Es ist ein spezieller Tag. Ein einmaliger Tag. Oder um sich des Wimbledon-Jargons zu bedienen: ein heiliger Tag der Tennissaison. Der spielfreie Sonntag, der «Middle Sunday», ist der einzige geplante freie Tag während eines der 4 Grand Slams. Oder besser gesagt: er war.
Denn auf diesen Luxus wird man in Zukunft auch an der Church Road verzichten. Nachdem Wimbledon gezwungen war, seine Veranstaltung für 2020 aufgrund der Pandemie abzusagen, entschieden sich die Veranstalter, dass das Turnier auch ohne den mittleren Sonntag auskommen kann.
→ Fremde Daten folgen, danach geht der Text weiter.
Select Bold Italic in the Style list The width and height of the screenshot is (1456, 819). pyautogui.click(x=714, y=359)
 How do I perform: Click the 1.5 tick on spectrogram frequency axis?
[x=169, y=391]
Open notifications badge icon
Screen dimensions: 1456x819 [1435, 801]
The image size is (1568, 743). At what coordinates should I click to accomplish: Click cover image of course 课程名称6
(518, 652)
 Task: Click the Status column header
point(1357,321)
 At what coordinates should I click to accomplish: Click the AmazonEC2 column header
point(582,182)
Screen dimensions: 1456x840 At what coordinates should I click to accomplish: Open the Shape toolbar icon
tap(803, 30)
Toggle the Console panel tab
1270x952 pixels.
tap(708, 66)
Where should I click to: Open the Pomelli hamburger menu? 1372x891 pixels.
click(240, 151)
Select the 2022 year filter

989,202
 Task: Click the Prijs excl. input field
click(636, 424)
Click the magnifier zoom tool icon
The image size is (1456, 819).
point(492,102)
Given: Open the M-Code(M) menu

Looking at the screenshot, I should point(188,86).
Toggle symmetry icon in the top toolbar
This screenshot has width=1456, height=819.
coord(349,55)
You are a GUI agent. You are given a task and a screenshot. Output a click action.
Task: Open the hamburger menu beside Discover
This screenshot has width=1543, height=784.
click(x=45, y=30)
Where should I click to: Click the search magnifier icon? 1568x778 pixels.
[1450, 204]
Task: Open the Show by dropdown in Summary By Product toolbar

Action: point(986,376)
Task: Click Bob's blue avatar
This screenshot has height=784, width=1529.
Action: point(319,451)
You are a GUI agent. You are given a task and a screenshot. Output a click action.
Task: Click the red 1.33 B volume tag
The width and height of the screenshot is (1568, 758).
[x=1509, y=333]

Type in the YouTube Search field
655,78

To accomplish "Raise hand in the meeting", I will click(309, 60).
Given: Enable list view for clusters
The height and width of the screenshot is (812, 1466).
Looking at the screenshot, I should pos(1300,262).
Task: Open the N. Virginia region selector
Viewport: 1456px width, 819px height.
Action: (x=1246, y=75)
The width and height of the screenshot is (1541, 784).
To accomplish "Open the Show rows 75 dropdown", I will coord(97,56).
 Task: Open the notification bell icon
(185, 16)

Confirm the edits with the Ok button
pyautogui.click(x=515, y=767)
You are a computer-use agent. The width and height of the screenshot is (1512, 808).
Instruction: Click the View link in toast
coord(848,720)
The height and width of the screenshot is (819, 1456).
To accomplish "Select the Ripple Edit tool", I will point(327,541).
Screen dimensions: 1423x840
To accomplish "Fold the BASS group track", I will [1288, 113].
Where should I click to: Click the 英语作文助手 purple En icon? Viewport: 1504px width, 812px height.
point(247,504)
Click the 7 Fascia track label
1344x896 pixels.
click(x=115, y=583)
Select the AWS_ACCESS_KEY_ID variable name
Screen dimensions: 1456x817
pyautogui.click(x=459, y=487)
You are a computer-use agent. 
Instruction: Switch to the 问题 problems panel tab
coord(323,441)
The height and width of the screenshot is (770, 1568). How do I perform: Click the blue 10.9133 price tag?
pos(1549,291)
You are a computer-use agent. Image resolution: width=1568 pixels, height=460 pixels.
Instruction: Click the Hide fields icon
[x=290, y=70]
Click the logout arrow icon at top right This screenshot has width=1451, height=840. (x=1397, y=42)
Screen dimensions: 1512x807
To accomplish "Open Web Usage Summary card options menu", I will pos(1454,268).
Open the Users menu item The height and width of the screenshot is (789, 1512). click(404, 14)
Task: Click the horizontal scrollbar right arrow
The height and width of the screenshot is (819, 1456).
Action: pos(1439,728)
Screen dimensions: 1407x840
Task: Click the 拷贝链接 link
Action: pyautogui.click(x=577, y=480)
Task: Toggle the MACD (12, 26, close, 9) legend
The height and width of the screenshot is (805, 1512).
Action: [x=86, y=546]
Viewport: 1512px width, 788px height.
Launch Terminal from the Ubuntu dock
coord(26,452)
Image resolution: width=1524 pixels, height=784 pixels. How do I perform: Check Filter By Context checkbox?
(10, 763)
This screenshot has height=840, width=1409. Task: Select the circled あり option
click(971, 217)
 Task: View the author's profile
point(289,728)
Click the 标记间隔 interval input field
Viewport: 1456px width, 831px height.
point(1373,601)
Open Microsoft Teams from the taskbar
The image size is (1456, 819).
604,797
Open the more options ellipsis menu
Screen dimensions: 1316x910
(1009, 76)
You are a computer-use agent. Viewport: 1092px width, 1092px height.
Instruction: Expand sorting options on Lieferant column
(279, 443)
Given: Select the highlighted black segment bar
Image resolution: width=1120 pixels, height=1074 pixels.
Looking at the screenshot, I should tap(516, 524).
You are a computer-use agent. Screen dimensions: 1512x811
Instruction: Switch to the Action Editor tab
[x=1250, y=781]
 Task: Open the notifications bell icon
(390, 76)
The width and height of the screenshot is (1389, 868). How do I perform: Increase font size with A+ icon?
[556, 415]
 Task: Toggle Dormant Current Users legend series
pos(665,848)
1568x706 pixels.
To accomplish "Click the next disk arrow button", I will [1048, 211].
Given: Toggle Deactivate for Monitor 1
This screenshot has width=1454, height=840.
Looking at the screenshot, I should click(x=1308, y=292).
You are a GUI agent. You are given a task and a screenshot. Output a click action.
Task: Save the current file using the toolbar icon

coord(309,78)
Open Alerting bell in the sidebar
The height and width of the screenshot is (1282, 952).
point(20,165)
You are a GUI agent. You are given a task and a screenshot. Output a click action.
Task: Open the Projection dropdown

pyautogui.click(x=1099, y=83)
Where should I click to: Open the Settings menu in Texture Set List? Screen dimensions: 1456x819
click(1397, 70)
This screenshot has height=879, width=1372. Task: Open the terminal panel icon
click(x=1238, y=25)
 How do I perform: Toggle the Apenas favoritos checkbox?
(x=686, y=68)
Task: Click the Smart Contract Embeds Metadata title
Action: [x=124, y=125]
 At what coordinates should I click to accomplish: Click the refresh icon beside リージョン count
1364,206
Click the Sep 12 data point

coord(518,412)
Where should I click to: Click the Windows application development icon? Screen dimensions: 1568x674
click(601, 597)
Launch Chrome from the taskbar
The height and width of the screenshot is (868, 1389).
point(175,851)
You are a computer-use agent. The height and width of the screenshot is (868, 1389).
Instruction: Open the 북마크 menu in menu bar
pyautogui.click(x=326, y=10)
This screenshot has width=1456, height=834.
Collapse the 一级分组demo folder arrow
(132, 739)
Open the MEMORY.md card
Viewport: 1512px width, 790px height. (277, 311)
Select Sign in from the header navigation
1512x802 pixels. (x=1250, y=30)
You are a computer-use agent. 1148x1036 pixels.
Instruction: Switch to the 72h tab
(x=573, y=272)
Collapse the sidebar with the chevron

Die Chance, an diesem Tag Tickets zu verkaufen und Live-Matches im Fernsehen zu zeigen, war zu verlockend. Wimbledon 2021 bedeutet also auch: Letztmals am Sonntag durchschnaufen. Letztmals Zeit für die Athleten, sich zu erholen. Letztmals Zeit, um die Anlage zu pflegen.
Auch das geistige Gegenstück des spielfreien Sonntags, der «Manic Monday», wird ab nächstem Jahr der Vergangenheit angehören. Anstatt alle 16 Spiele der Achtelfinals am Montag auszutragen, werden diese neu auf 2 Tage verteilt.
Der Schritt markiert das Ende eines langen Tauziehens zwischen Kapitalismus und christlichem Ritual in Wimbledon. Von 1877 bis 1982 wurde bei dem Turnier an keinem Sonntag gespielt. Der Männereinzel-Final wurde an einem Samstag ausgetragen, eine Tradition, die mit John McEnroes Sieg über Björn Borg im Final von 1981 zu Ende ging.
Ein Jahr später schlug Jimmy Connors McEnroe im ersten angesetzten Sonntagsfinal. 8 Jahre später war Connors auch Teil des ersten «Middle Sunday», bei dem die Offiziellen aufgrund schlechten Wetters gezwungen waren, mit der Tradition zu brechen und Spiele anzusetzen.
Das ist seitdem noch 3 weitere Male passiert. Die aussergewöhnliche Atmosphäre, die jedes Mal an einem Sonntag aufkam, ist etwas, was die Organisatoren hoffen, ab nächstem Jahr wiederholen zu können. Die Zukunft wird zeigen, ob sich dieser Wunsch erfüllen wird.